Canada made history when astronaut Jeremy Hansen became the first Canadian to travel to the moon's vicinity as part of NASA's Artemis II mission — and now the space agency is already plotting its next giant leap. NASA says it intends to land humans on the lunar surface by 2028, but experts say there are significant hurdles standing between that ambition and reality.
What Artemis II Actually Accomplished
Artemis II was a landmark mission — a crewed flyby that sent astronauts around the moon without landing. Hansen, a Royal Canadian Air Force colonel from London, Ontario, became a national hero and the face of Canada's growing role in deep-space exploration. The mission proved the Orion capsule and Space Launch System rocket can safely carry humans on a lunar trajectory, a critical step before any boots touch the lunar surface.
But orbiting the moon and landing on it are two entirely different challenges.
The Road to 2028: What Still Needs to Happen
Before NASA's Artemis III mission can put astronauts on the surface, several major pieces need to fall into place:
SpaceX's Human Landing System: NASA has contracted SpaceX to develop the Starship variant that will ferry astronauts from lunar orbit down to the surface and back. Starship is still in active development and testing, and while progress has been rapid, the vehicle has never carried humans.
Spacesuits: NASA's next-generation lunar spacesuits, being developed by Axiom Space, need to be flight-ready — designed to handle the harsh conditions at the moon's south pole, where Artemis III is planned to land.
Budget and political will: NASA's budget has faced pressure in Washington, and any significant cuts could push timelines further out. The 2028 target depends on sustained funding.
International and commercial partners: Canada's participation through the Canadian Space Agency and the Lunar Gateway — a planned orbital outpost — adds complexity but also distributes the workload.
Canada's Stake in the Moon
Canada has a guaranteed seat on a future Artemis mission as part of its contribution to the Lunar Gateway, a small space station that will orbit the moon and serve as a staging point for surface missions. The Canadian Space Agency is supplying Canadarm3, a next-generation robotic system for the Gateway.
Hansen's Artemis II flight raised the profile of Canada's space program dramatically, sparking renewed public interest in STEM careers and space science across the country.

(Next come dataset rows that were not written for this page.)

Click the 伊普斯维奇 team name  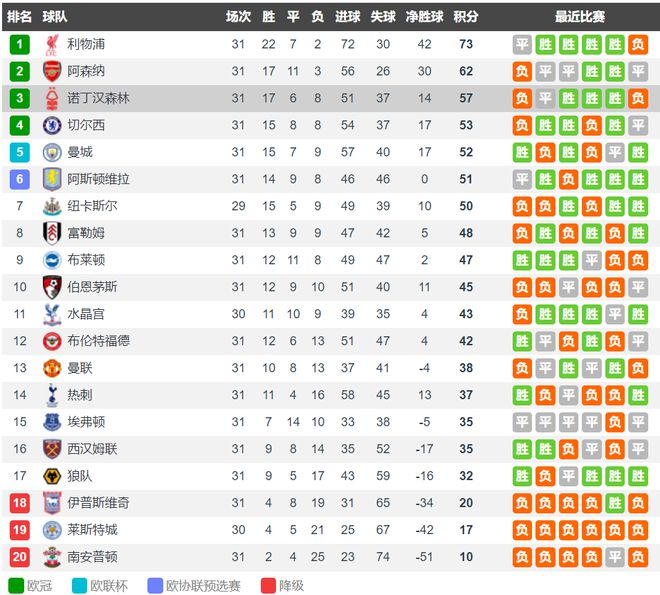tap(98, 503)
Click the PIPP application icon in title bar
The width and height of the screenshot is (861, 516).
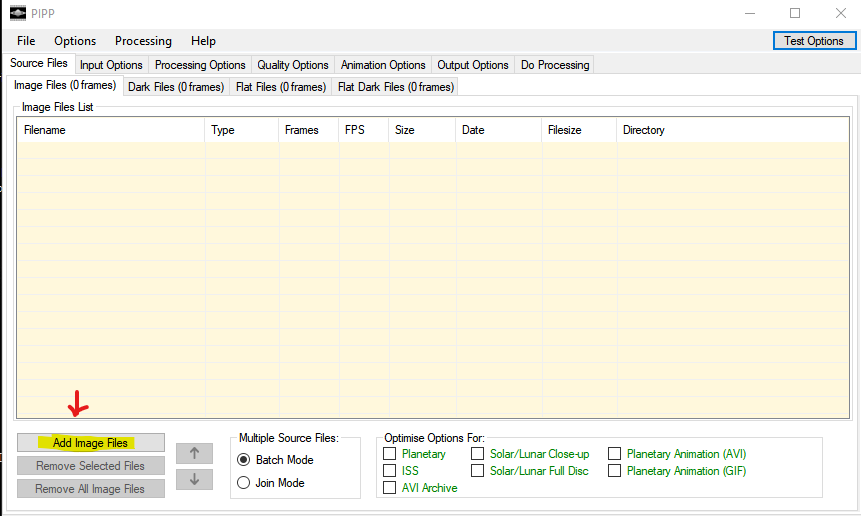pos(18,13)
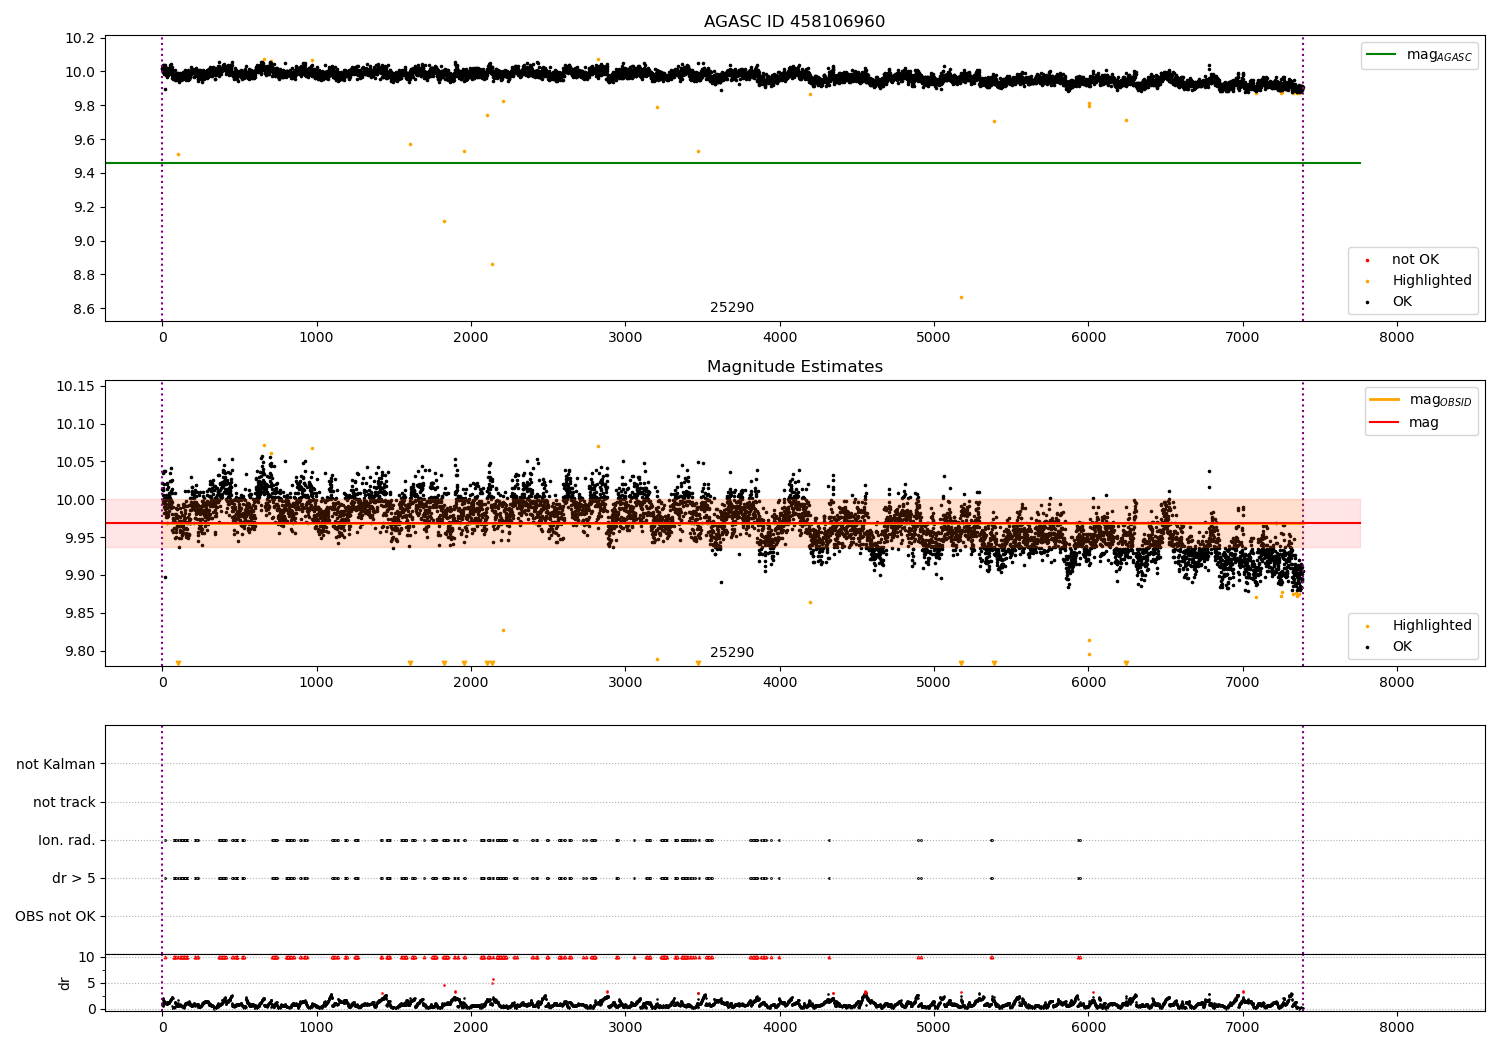Screen dimensions: 1500x1050
Task: Select the 'Highlighted' legend entry in top plot
Action: tap(1431, 281)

Realistic or Wishful Thinking?
Space policy analysts are cautiously optimistic but not betting the house on 2028. NASA originally targeted a 2024 landing before delays pushed it back. The current 2028 goal is considered achievable — but tight. Any significant technical setback with Starship, the spacesuits, or NASA's budget could slip the timeline into the early 2030s.
What's clear is that the era of humans returning to the moon is no longer science fiction. After more than 50 years since Apollo 17, the question is no longer if — it's when.
For Canadians, watching Jeremy Hansen orbit the moon was a reminder that this country has earned its seat at the table for humanity's next chapter in space.